In response to the proliferation of digital technology, researchers assessed the physiological impact night-time light exposure has on the circadian system of children, the body’s internal clock.

University of Colorado Boulder Sleep and Development Lab researcher and lead study author Lameese Akacem said it is important to study the effects of light in young children and how it can effect sleep,

“Especially because sleep problems that develop in childhood can persist later on in life and have a multitude of negative consequences,” she said.

“In this study we found that these kids were extremely sensitive to light.”

For the study, published in journal Physiological Reports, researchers enrolled 10 healthy children aged three-to-five in a seven-day trial.
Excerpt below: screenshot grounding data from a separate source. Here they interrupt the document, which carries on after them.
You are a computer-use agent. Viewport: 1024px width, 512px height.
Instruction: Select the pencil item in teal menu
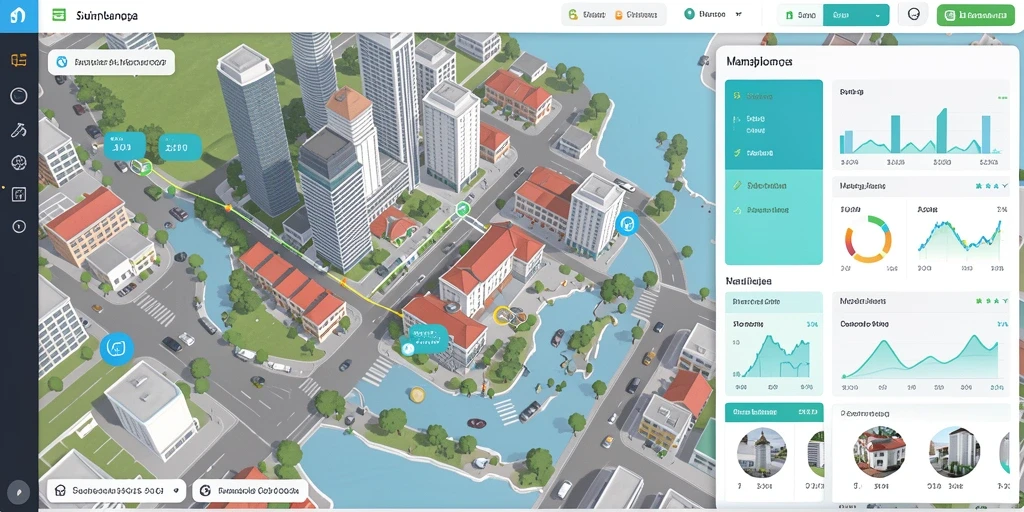click(x=761, y=185)
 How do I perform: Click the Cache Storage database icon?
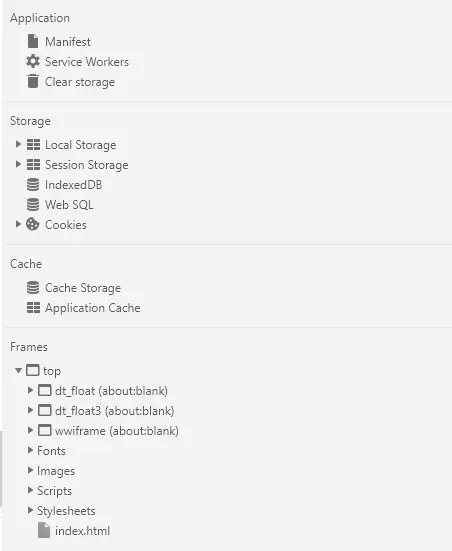click(x=33, y=287)
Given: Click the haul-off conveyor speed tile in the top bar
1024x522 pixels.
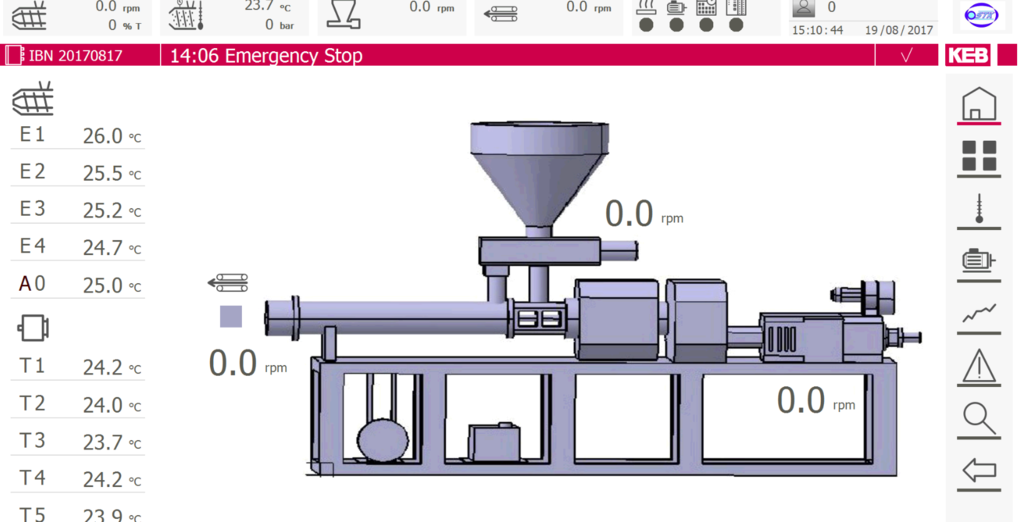Looking at the screenshot, I should click(548, 18).
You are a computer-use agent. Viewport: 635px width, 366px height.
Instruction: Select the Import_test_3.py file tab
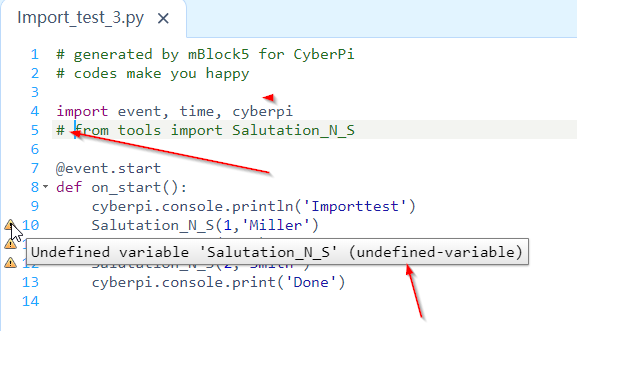(x=80, y=18)
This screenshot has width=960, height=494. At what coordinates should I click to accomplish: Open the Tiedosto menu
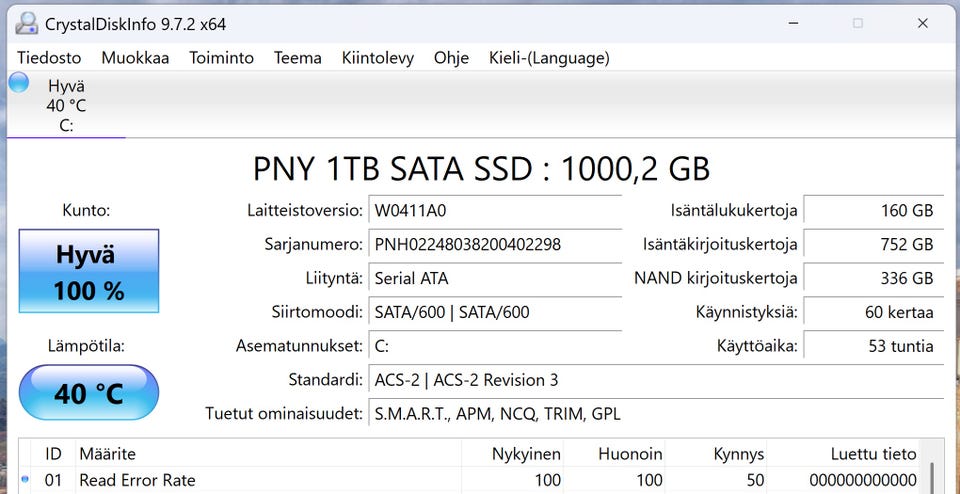point(49,58)
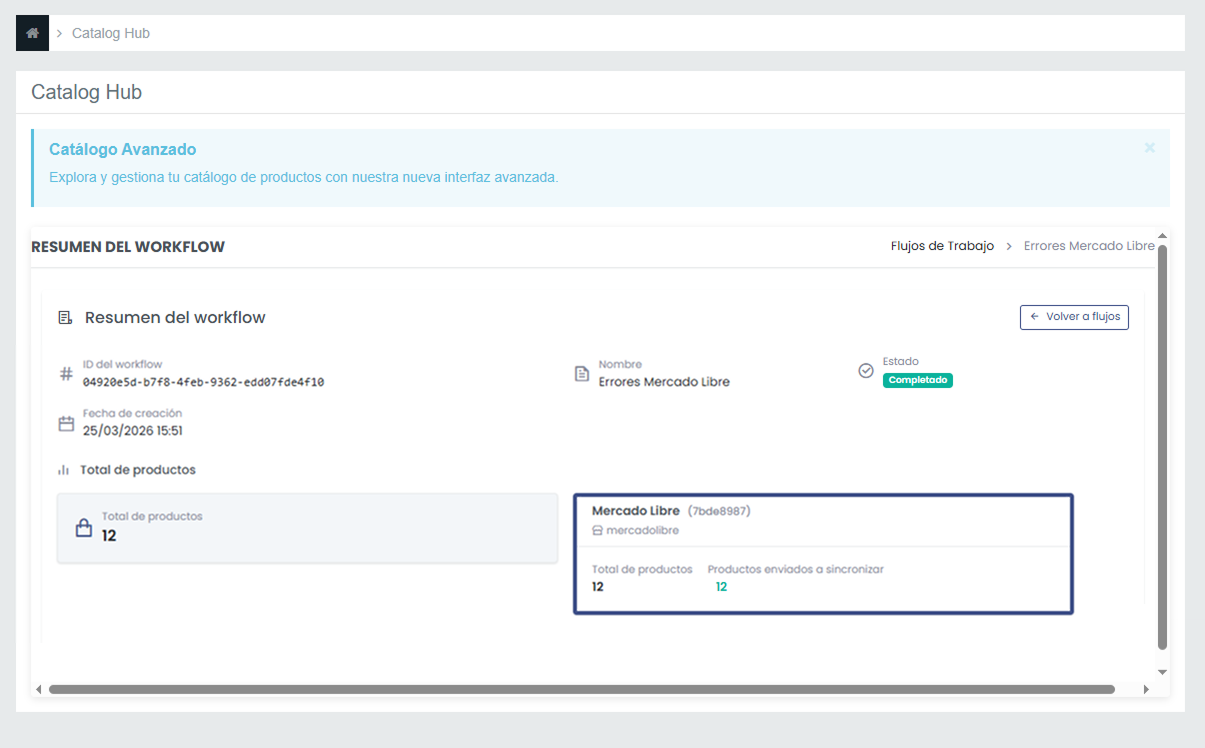The height and width of the screenshot is (748, 1205).
Task: Click the home icon in the breadcrumb
Action: [32, 33]
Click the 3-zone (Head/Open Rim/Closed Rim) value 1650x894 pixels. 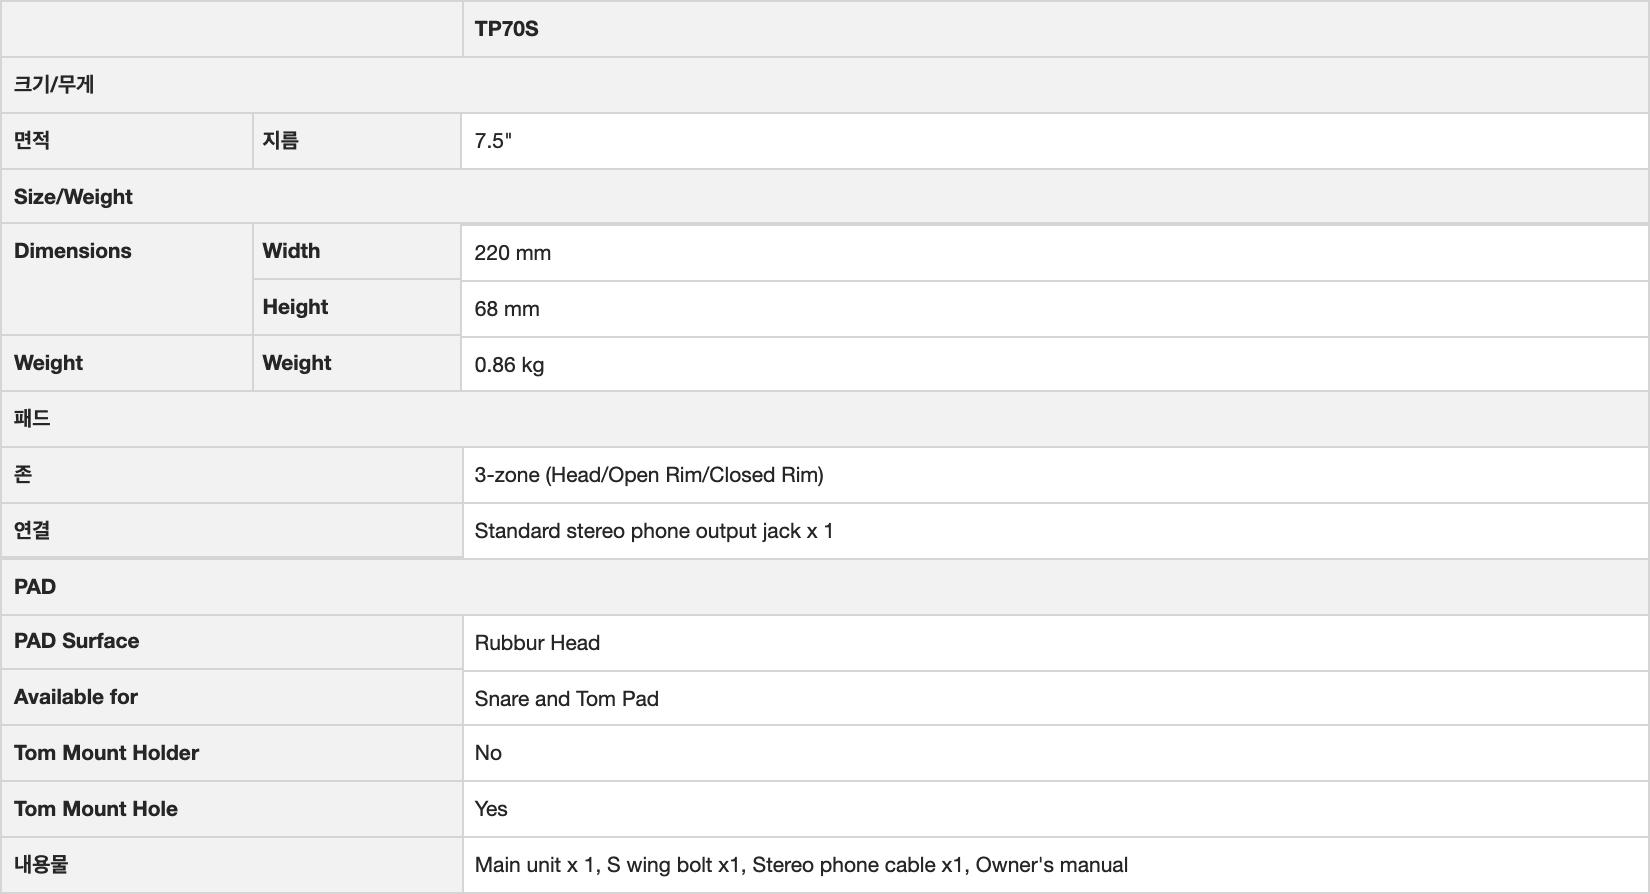point(648,475)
After five days of following a strict bedtime schedule – to normalise their body clocks – the children were then exposed to bright light by playing at a ‘light table’ before bedtime on days six and seven.

Analysis of saliva samples taken from the children throughout the week found melatonin levels were 88 per cent lower after bright light exposure compared to no light exposure.

Melatonin is a hormone that helps to regulate sleep and wakefulness.

It’s thought structural differences of the eye during childhood may make the young more vulnerable to night time use of digital devices, said co-author and associate professor in the Department of Integrative Physiology Monique LeBourgeois.

“Light is our brain clock’s primary timekeeper,” Professor LeBourgeois said.

“We know younger individuals have larger pupils, and their lenses are more transparent.

“This heightened sensitivity to light may make them even more susceptible to dysregulation of sleep and the circadian clock.”

Professor LeBourgeois explained that when light hits the retina in the eye in the evening, it produces signals to the circadian system to suppress melatonin and push back the body’s entrance into its “biological night”.

It’s hoped the research will help parents and clinicians make more informed decisions about a child’s use of digital technology at night.

“The preschool years are a very sensitive time of development during which use of digital media is growing more and more pervasive,” Professor Le Bourgeois said.